I am trying to find a better way to handle state recovery for a UICollectionView whose elements can be moved. My goal is to make sure that the last viewed item in the collection view is still displayed when the application restarts, even if the items are moved. For example, element A is in the cell with index 3, when the application was killed, and when the application restarts, if the model reports that element A should be displayed with index 4, I want the collection view to initialize the offset of the cell with index 4.

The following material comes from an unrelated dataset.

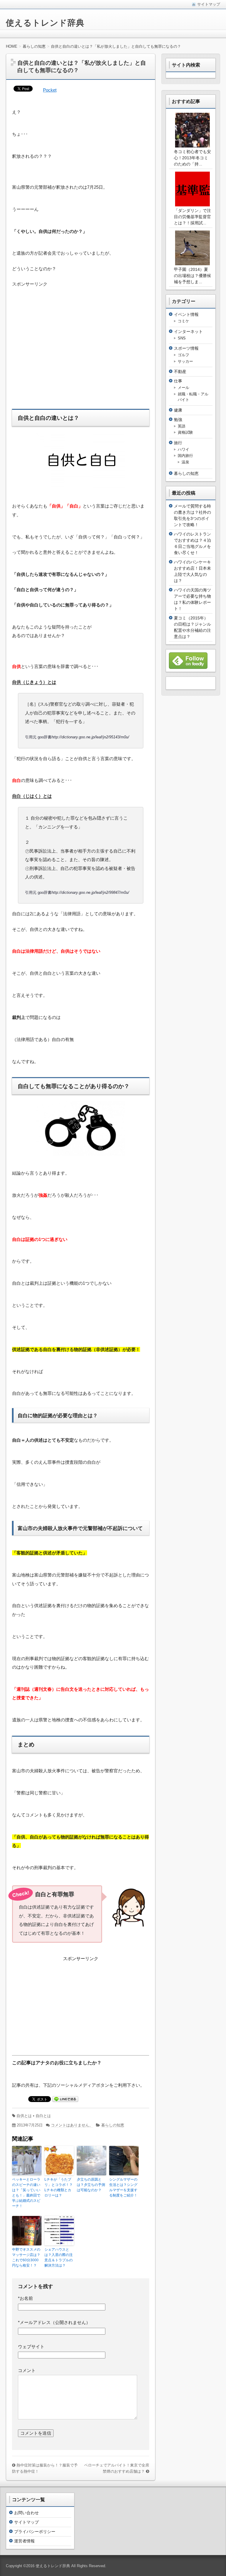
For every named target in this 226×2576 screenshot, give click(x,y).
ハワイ (183, 449)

I thought that implementing the UIDataSourceModelAssociation protocol in my UICollectionViewDataSource class UICollectionViewDataSource take care of this for me, as the documentation says:
In the classes[UITableView and UICollectionView] use the methods of this protocol to ensure that the same data objects (and not just the same row indices) are scrolled into the view and selected.
However, I noticed that the implementation of this protocol correctly affects the indexPath of selected cells during recovery (which is not important for my application), but this does not affect the scroll position. The scroll position (contentOffset of the collection view) is always restored exactly where it was when the application was killed and not affected by the UICollectionViewDataSource.
I have a workaround that looks like this. This is basically the same template as the model matching protocol, but I have to do it manually:
override func encodeRestorableStateWithCoder(coder: NSCoder) { let identifier = determineIdOfCurrentlyVisibleCell() coder.encodeObject(identifier, forKey: "visibleCellIdentifier") } override func decodeRestorableStateWithCoder(coder: NSCoder) { if let identifier = coder.decodeObjectForKey("visibleCellIdentifier") as? String { if let indexPath = model.indexPathForIdentifier(identifier) { collectionView.scrollToItemAtIndexPath(indexPath, atScrollPosition: .CenteredVertically, animated: false) } } }
I misunderstood the use of UIDataSourceModelAssociation? Is there a mistake? Is there a more elegant or proper way to make this work?